You could either use a negative look-ahead or look-behind:
^(?!.*?bar).*
^(.(?<!bar))*?$
Or use just basics:
^(?:[^b]+|b(?:$|[^a]|a(?:$|[^r])))*$
These all match anything that does not contain bar
.
Unless performance is of utmost concern, it's often easier just to run your results through a second pass, skipping those that match the words you want to negate.
Regular expressions usually mean you're doing scripting or some sort of low-performance task anyway, so find a solution that is easy to read, easy to understand and easy to maintain.
If your language supports negative lookbehinds and/or negative lookaheads, you could do something like:
(?<!bar)foo # negative lookbehind
foo(?!bar) # negative lookahead
(?<!bar)foo(?!bar) # both together
EDIT: As I just realized, negative lookbehinds and lookaheads won't do it. You need positive ones:
UPDATE: improved regex:
^([^b]|b(?!ar)).*?(?=bar)|(?<=bar).+?(?=bar)|(?<=bar).+
Removed the last bit, as it caused more trouble than it solved (as it is now [ignoring the fact that I haven't yet fixed the repetition problem], you'll have to do a check to see if an all-non-matched string is either just a bunch of "bar"s or a string with no "bar"s). Still working on when "bar" is repeated without anything in between. (Beginning-of-the-string problem has now been fixed.)
UPDATE 2: The following regex will do what you want, matching things properly; the only problem is that it matches individual characters (i.e. each match is a single character rather than all characters between two consecutive "bar"s), possibly resulting in a potential for high overhead if you're working with very long strings.
b(?!ar)|(?<!b)a|a(?!r)|(?<!ba)r|[^bar]
A great way to do this is to use negative lookahead:
^(?!.*bar).*$
Just thought of something else that could be done. It's very different from my first answer, as it doesn't use regular expressions, so I decided to make a second answer post.
Use your language of choice's split()
method equivalent on the string with the word to negate as the argument for what to split on. An example using Python:
>>> text = 'barbarasdbarbar 1234egb ar bar32 sdfbaraadf'
>>> text.split('bar')
['', '', 'asd', '', ' 1234egb ar ', '32 sdf', 'aadf']

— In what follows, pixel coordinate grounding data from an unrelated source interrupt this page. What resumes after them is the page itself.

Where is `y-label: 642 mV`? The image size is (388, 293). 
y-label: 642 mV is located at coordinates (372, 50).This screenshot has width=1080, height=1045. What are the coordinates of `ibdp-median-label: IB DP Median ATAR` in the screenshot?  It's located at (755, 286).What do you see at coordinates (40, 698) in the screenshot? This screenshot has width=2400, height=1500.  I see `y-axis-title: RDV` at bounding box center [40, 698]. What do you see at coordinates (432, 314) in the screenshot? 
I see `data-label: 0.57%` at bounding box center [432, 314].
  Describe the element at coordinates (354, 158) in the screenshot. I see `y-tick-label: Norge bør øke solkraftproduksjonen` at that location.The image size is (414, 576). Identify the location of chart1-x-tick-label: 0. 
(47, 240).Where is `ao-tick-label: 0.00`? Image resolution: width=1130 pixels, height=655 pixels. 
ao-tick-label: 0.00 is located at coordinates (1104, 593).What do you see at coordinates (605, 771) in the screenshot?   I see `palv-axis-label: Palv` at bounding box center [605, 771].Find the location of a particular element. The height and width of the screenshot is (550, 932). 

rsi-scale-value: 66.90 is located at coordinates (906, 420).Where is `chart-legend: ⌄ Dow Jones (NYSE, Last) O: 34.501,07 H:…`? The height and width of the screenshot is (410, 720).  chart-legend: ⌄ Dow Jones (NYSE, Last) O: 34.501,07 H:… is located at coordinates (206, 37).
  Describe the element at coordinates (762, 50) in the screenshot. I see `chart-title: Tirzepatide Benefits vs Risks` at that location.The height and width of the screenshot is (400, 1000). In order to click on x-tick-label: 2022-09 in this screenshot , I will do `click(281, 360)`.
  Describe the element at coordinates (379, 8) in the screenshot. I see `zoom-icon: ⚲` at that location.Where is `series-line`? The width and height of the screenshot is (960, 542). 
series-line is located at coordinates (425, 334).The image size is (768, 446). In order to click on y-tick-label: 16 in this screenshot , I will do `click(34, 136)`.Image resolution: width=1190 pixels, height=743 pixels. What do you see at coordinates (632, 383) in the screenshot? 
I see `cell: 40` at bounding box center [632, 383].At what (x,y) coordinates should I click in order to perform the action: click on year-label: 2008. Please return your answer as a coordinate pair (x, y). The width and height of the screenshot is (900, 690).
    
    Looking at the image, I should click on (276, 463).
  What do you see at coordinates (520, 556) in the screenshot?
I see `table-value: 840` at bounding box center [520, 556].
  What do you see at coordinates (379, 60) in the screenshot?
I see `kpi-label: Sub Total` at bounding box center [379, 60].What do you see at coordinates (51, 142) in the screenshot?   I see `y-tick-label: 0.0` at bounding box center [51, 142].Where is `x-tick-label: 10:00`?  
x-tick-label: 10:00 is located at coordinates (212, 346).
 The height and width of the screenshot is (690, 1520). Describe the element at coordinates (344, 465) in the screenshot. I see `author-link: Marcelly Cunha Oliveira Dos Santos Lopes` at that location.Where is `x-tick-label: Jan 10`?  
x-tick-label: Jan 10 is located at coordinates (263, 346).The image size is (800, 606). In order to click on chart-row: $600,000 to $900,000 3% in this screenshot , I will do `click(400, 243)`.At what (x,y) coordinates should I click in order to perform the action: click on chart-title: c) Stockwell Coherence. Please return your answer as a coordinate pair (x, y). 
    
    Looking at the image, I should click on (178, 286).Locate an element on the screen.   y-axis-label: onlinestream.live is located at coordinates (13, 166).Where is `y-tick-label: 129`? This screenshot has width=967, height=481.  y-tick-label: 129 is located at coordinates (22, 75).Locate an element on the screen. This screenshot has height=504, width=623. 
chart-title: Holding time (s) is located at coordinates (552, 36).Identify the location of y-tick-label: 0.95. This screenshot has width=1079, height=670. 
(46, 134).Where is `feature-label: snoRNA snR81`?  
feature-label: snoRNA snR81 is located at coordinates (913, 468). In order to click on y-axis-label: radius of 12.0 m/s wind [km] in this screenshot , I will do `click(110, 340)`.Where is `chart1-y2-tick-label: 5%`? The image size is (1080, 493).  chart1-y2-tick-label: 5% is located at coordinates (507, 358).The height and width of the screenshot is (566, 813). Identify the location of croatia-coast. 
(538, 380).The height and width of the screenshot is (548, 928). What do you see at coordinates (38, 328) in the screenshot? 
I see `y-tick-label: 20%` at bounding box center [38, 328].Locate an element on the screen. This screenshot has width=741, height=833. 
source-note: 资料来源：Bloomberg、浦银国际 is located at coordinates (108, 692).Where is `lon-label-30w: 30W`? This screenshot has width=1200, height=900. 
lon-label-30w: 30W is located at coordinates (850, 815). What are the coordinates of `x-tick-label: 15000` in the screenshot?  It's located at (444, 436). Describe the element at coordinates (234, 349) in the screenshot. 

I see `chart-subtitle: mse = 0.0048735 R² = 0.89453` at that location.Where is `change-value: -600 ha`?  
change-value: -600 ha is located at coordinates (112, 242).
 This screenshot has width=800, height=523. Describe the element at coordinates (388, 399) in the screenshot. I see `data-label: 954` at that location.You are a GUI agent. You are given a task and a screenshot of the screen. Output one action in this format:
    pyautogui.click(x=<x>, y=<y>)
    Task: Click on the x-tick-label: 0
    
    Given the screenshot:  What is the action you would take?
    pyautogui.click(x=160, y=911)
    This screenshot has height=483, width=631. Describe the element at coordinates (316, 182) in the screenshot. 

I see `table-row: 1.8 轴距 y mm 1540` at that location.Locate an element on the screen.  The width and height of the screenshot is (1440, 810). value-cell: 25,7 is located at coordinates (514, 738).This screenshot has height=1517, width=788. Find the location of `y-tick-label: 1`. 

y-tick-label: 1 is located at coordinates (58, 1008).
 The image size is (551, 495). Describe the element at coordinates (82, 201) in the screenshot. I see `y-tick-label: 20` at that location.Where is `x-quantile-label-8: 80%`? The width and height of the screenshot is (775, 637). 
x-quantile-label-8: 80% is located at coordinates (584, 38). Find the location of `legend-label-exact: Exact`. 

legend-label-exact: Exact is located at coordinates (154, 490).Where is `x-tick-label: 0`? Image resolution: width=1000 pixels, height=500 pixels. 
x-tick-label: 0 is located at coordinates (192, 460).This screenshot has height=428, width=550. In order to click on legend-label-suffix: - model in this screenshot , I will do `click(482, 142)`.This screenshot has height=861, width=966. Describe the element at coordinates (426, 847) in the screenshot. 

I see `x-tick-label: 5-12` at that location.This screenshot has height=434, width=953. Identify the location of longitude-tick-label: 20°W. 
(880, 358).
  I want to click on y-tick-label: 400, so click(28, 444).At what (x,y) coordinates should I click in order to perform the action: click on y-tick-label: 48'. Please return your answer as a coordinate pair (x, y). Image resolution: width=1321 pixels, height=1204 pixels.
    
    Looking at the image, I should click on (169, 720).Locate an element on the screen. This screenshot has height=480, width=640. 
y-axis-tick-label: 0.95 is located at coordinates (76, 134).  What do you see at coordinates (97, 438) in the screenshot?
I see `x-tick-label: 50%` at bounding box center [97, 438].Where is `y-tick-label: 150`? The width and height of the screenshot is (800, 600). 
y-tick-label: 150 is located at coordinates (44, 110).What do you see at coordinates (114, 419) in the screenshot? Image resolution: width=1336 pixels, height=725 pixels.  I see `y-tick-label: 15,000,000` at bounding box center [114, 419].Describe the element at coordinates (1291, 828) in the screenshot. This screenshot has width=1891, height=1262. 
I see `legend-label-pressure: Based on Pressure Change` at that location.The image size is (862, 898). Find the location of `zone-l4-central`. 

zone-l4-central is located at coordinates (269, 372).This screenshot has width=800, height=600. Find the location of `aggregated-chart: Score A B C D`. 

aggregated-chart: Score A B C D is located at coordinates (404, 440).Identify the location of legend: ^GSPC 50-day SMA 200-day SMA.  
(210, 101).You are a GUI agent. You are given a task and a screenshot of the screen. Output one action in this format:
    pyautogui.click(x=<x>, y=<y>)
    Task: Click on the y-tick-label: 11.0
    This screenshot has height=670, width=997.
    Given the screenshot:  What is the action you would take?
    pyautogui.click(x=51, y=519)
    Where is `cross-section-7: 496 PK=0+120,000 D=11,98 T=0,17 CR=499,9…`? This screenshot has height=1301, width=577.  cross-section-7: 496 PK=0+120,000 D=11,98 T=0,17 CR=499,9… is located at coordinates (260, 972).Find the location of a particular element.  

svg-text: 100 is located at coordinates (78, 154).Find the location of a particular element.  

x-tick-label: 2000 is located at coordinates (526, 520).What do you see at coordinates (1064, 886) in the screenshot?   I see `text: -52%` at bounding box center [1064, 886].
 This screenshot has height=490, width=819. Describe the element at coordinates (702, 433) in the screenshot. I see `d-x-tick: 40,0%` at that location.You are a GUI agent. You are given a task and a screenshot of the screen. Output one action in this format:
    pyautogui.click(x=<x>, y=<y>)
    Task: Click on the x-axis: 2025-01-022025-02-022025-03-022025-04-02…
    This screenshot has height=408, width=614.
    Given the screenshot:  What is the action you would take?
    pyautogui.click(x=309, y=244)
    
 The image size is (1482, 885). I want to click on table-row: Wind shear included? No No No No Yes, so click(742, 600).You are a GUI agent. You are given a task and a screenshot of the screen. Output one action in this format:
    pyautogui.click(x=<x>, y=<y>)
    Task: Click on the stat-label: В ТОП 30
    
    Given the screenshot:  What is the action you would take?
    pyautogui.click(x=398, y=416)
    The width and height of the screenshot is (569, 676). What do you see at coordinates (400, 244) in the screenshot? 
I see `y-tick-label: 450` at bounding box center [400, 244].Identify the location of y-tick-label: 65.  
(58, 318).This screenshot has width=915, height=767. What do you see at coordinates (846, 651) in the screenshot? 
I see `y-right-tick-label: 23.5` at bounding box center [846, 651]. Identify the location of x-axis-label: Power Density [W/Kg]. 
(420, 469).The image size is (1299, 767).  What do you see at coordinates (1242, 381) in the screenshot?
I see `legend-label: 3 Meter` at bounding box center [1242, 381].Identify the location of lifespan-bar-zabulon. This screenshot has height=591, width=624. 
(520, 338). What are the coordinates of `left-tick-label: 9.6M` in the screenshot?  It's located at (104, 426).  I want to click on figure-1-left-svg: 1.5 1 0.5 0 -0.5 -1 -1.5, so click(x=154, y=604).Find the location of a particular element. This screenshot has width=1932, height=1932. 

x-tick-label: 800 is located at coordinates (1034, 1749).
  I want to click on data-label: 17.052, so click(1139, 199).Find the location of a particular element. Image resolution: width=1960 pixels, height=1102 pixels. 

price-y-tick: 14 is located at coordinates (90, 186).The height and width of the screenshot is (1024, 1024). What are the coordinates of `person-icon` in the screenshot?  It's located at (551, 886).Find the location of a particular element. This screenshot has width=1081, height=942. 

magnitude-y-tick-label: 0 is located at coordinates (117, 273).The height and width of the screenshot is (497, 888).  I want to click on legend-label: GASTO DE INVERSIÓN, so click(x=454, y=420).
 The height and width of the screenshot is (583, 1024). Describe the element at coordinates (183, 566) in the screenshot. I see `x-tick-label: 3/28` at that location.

The nice thing about doing it this way, in Python at least (I don't remember if the functionality would be the same in, say, Visual Basic or Java), is that it lets you know indirectly when "bar" was repeated in the string due to the fact that the empty strings between "bar"s are included in the list of results (though the empty string at the beginning is due to there being a "bar" at the beginning of the string). If you don't want that, you can simply remove the empty strings from the list.
I came across this forum thread while trying to identify a regex for the following English statement: "Given an input string, match everying unless this input string is exactly 'bar'; for example I want to match 'barrier' and 'disbar' as well as 'foo'."
Here's the regex I came up with
^(bar.+|(?!bar).*)$
My English translation of the regex is "match the string if it starts with 'bar' and it has at least one other character, or if the string does not start with 'bar'.